**Data extract:**
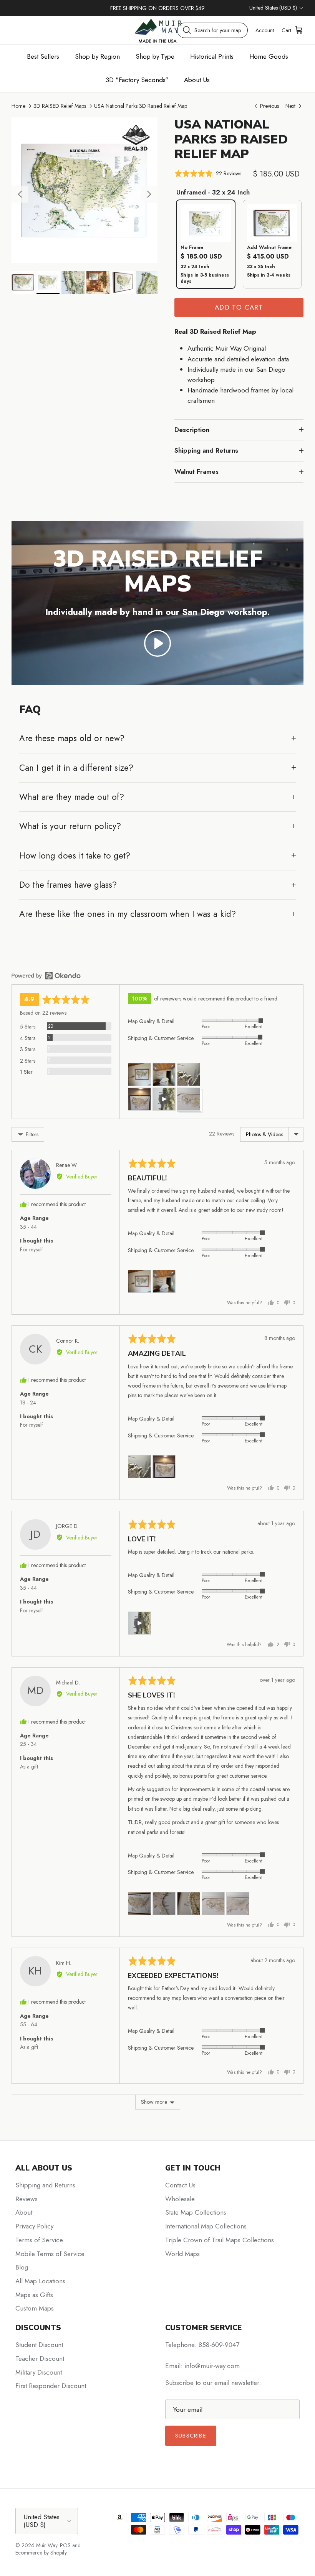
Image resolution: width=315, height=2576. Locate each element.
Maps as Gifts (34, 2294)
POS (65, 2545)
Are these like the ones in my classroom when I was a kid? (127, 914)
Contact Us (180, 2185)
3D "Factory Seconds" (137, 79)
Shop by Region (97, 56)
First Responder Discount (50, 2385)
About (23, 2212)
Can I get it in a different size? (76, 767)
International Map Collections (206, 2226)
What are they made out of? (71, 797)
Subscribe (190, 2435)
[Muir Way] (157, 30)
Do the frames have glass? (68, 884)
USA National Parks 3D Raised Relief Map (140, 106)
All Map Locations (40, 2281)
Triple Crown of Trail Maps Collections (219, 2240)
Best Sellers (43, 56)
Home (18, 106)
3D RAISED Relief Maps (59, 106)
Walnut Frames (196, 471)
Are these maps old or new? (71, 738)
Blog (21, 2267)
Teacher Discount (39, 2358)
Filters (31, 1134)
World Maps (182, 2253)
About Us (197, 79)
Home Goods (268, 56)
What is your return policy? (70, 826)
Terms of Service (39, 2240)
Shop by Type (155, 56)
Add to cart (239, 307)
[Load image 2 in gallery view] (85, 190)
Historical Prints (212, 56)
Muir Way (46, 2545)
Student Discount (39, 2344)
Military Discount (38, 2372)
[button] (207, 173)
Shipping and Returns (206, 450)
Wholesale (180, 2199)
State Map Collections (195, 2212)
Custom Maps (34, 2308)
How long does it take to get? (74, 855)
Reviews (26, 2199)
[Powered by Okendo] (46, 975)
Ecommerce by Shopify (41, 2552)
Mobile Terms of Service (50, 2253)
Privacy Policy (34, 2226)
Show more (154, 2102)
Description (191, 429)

---

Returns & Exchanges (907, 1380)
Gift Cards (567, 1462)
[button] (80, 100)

**Task to complete:** Among the lines above, which contain the word "Relief"? Copy every one.

**Expected answer:**
USA National Parks 3D Raised Relief Map (140, 106)
3D RAISED Relief Maps (59, 106)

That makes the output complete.